Ack! I was just curious if all of the performance drop can be
attributed to aggressive wakeup preemption or not.


One more curious question: Does changing the base slice to a larger
value (say 6ms) in conjunction with setting SCHED_BATCH on v6.15-rc4
affect the benchmark result in any way?

I reran 6.15-rc4, with both 3ms (default) and 6ms. The larger base slice
slightly improves performance, more for SCHED_BATCH than for default.

6ms compared to 3ms same kernel (not compared to 6.5):

Kernel | Throughput | Latency
---------------------+------------+---------
6.15-rc4 default | +1.1% | -1.3%
6.15-rc4 SCHED_BATCH | +2.9% | -2.7%

Full details, reports and data:
https://github.com/aws/repro-collection/blob/main/repros/repro-mysql-EEVDF-regression/results/20250430/README.md
(These perf files all have the same schedstat version, hopefully "perf
sched stats diff" worked better this time).

Thank you for the information. Ravi and Swapnil are working to
get perf sched stats diff to behave well when comparing different
versions. It should be fixed in subsequent versions.

P.S. I'm still setting up the system and have got my SUT pretty
close to what you have described. I couldn't quite reproduce the
regression on baremetal with my previous configuration on v6.15-rc4.

Could you also provide some information on your LDG machine - its
configuration and he kernel it is running (although this shouldn't
really matter as long as it is same across runs)


-Cristian


--
Thanks and Regards,
Prateek

- _Brief a_:
Convert the records into a Markdown table with the columns n and Line, giving each line its row number and leaving out blank lines. Begin at the line of the records that contains "The height and width of the screenshot is (320, 569)." and continue through the end of the records.

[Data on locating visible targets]
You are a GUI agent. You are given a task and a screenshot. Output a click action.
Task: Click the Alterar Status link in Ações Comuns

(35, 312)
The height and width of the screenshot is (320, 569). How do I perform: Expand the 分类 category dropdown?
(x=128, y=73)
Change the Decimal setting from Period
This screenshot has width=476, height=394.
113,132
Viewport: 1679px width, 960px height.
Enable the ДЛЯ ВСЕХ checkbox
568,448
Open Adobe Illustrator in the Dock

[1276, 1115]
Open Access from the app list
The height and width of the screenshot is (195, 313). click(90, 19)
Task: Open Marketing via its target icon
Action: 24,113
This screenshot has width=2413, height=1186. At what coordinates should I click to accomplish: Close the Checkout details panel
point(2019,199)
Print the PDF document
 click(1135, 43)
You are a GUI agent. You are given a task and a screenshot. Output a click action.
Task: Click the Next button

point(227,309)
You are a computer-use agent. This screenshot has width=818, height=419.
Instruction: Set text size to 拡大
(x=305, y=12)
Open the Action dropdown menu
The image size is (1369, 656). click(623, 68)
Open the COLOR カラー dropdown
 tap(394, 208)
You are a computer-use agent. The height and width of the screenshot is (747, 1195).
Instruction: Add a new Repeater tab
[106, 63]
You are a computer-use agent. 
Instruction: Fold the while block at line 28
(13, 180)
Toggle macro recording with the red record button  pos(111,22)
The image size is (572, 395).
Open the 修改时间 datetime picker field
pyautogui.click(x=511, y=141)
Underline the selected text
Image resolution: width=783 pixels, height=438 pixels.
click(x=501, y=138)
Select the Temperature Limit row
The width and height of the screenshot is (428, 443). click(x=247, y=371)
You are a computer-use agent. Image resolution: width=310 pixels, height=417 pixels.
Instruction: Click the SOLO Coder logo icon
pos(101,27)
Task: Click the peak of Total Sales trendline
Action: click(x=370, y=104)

- _Brief b_:
Copy the passage from the scheduler benchmark thread word for word, beginning at the words "Kernel | Throughput" and stopping after "in subsequent versions.".

- _Task output a_:
| n | Line |
|---|---|
| 1 | The height and width of the screenshot is (320, 569). How do I perform: Expand the 分类 category dropdown? |
| 2 | (x=128, y=73) |
| 3 | Change the Decimal setting from Period |
| 4 | This screenshot has width=476, height=394. |
| 5 | 113,132 |
| 6 | Viewport: 1679px width, 960px height. |
| 7 | Enable the ДЛЯ ВСЕХ checkbox |
| 8 | 568,448 |
| 9 | Open Adobe Illustrator in the Dock |
| 10 | [1276, 1115] |
| 11 | Open Access from the app list |
| 12 | The height and width of the screenshot is (195, 313). click(90, 19) |
| 13 | Task: Open Marketing via its target icon |
| 14 | Action: 24,113 |
| 15 | This screenshot has width=2413, height=1186. At what coordinates should I click to accomplish: Close the Checkout details panel |
| 16 | point(2019,199) |
| 17 | Print the PDF document |
| 18 |  click(1135, 43) |
| 19 | You are a GUI agent. You are given a task and a screenshot. Output a click action. |
| 20 | Task: Click the Next button |
| 21 | point(227,309) |
| 22 | You are a computer-use agent. This screenshot has width=818, height=419. |
| 23 | Instruction: Set text size to 拡大 |
| 24 | (x=305, y=12) |
| 25 | Open the Action dropdown menu |
| 26 | The image size is (1369, 656). click(623, 68) |
| 27 | Open the COLOR カラー dropdown |
| 28 |  tap(394, 208) |
| 29 | You are a computer-use agent. The height and width of the screenshot is (747, 1195). |
| 30 | Instruction: Add a new Repeater tab |
| 31 | [106, 63] |
| 32 | You are a computer-use agent.  |
| 33 | Instruction: Fold the while block at line 28 |
| 34 | (13, 180) |
| 35 | Toggle macro recording with the red record button  pos(111,22) |
| 36 | The image size is (572, 395). |
| 37 | Open the 修改时间 datetime picker field |
| 38 | pyautogui.click(x=511, y=141) |
| 39 | Underline the selected text |
| 40 | Image resolution: width=783 pixels, height=438 pixels. |
| 41 | click(x=501, y=138) |
| 42 | Select the Temperature Limit row |
| 43 | The width and height of the screenshot is (428, 443). click(x=247, y=371) |
| 44 | You are a computer-use agent. Image resolution: width=310 pixels, height=417 pixels. |
| 45 | Instruction: Click the SOLO Coder logo icon |
| 46 | pos(101,27) |
| 47 | Task: Click the peak of Total Sales trendline |
| 48 | Action: click(x=370, y=104) |

- _Task output b_:
Kernel | Throughput | Latency
---------------------+------------+---------
6.15-rc4 default | +1.1% | -1.3%
6.15-rc4 SCHED_BATCH | +2.9% | -2.7%

Full details, reports and data:
https://github.com/aws/repro-collection/blob/main/repros/repro-mysql-EEVDF-regression/results/20250430/README.md
(These perf files all have the same schedstat version, hopefully "perf
sched stats diff" worked better this time).

Thank you for the information. Ravi and Swapnil are working to
get perf sched stats diff to behave well when comparing different
versions. It should be fixed in subsequent versions.